Exercise:
Return verbatim the part of the entries that opens with the line containing "You are a computer-use agent. 786x452 pixels." and closes with the line containing "pos(339,385)", both lines included. Leave the pictures out of your answer.

Data for processing:
--------------------------------------------------
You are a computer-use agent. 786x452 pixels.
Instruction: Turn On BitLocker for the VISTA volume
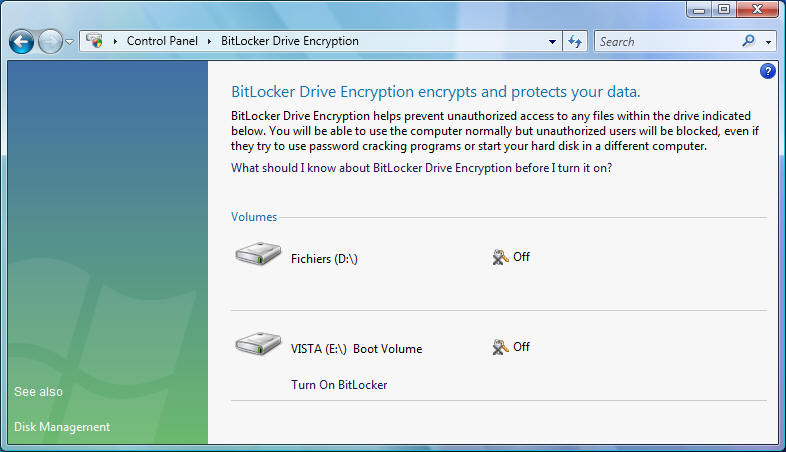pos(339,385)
--------------------------------------------------
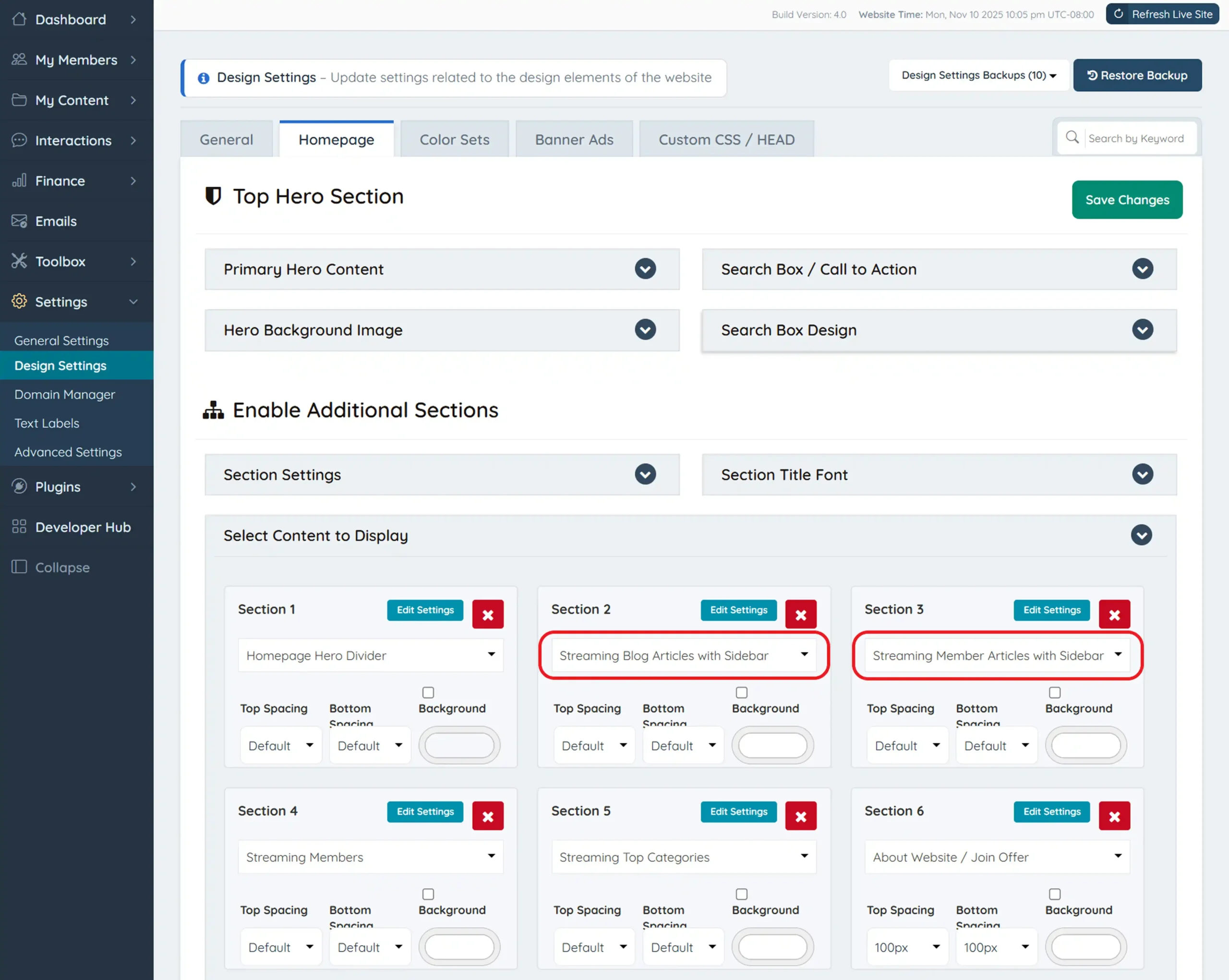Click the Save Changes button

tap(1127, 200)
--------------------------------------------------
Task solution:
You are a computer-use agent. 786x452 pixels.
Instruction: Turn On BitLocker for the VISTA volume
pos(339,385)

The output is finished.